▶ **About this exercise**
Give again, exactly as written, each line of the material below starting at the line that contains "Task: Open People in the CRM sidebar section" and ending at the line that contains "1024x585 pixels.". Both ends count, and no other line does.

▶ **Records supplied**
====

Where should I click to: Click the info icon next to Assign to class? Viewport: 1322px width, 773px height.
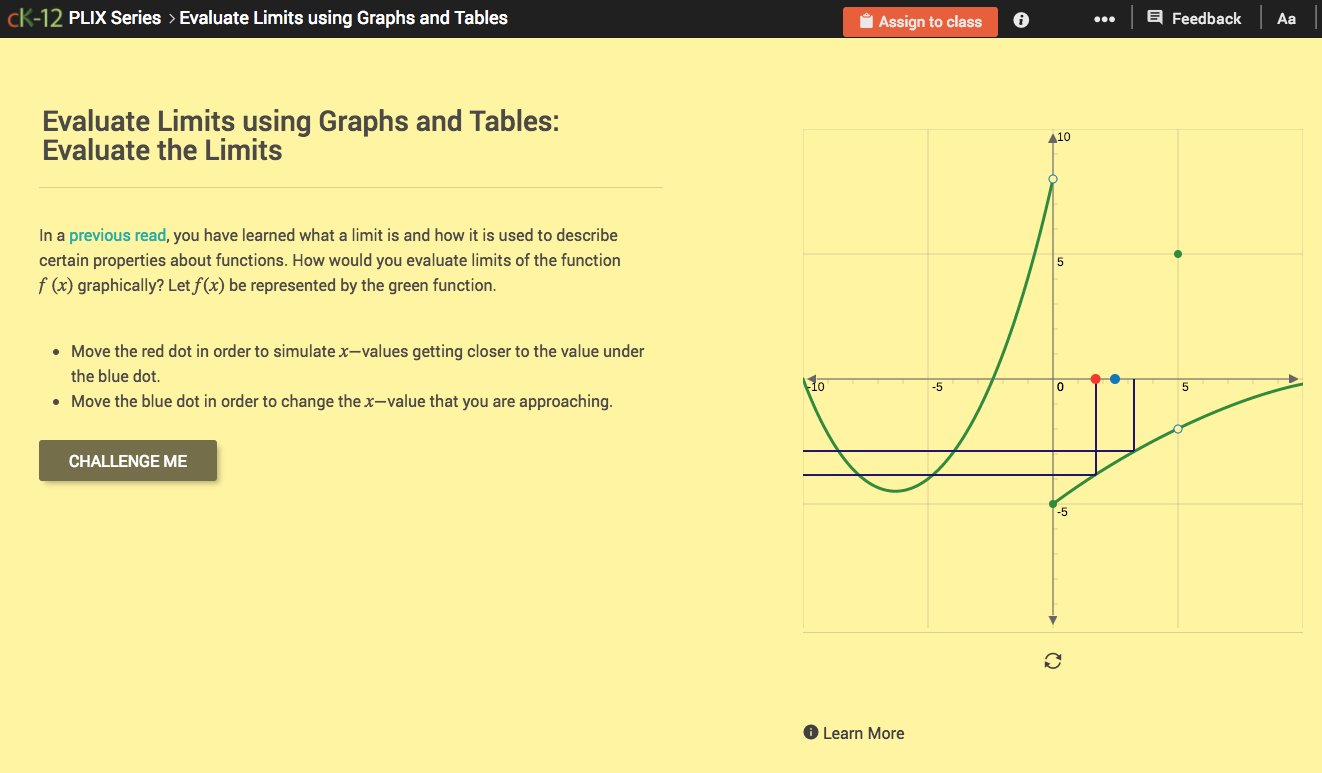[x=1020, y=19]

====

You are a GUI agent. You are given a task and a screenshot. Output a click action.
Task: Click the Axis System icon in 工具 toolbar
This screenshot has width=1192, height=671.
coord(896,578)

====

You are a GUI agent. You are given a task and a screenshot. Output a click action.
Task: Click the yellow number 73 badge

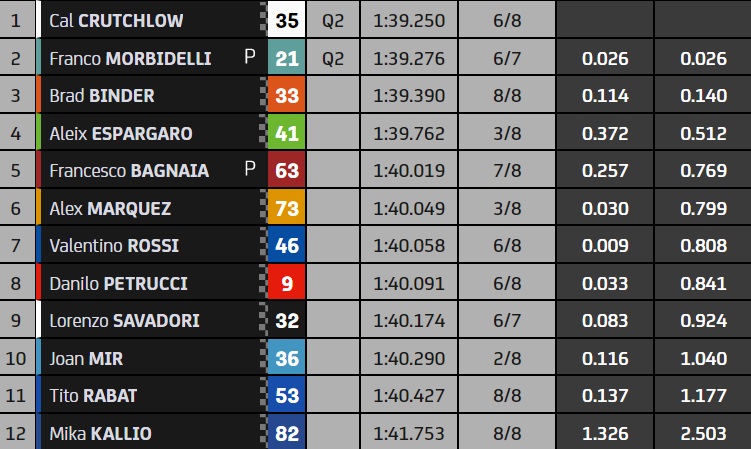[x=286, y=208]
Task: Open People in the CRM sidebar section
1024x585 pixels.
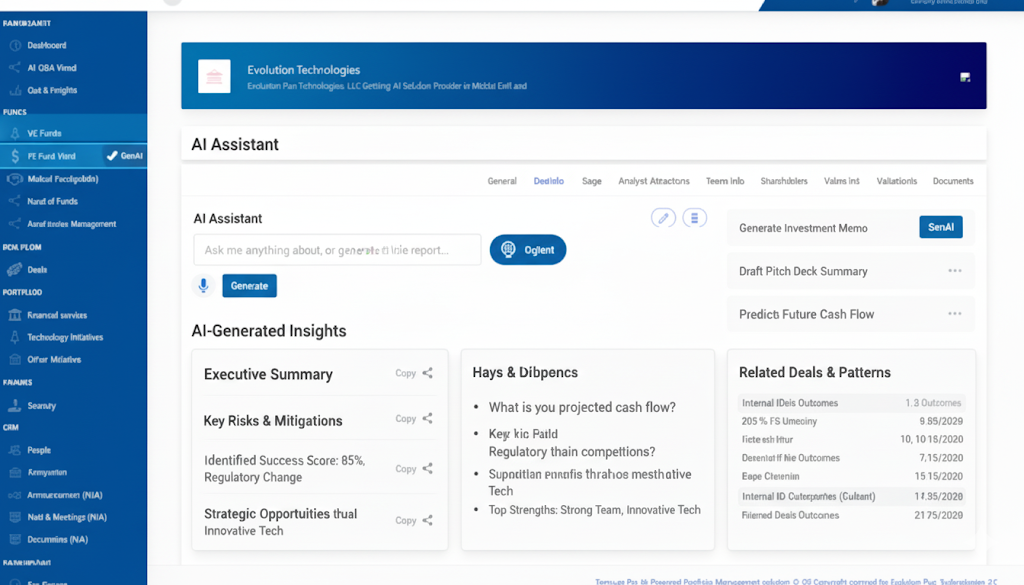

====

▶ **Reply to the task**
Task: Open People in the CRM sidebar section
1024x585 pixels.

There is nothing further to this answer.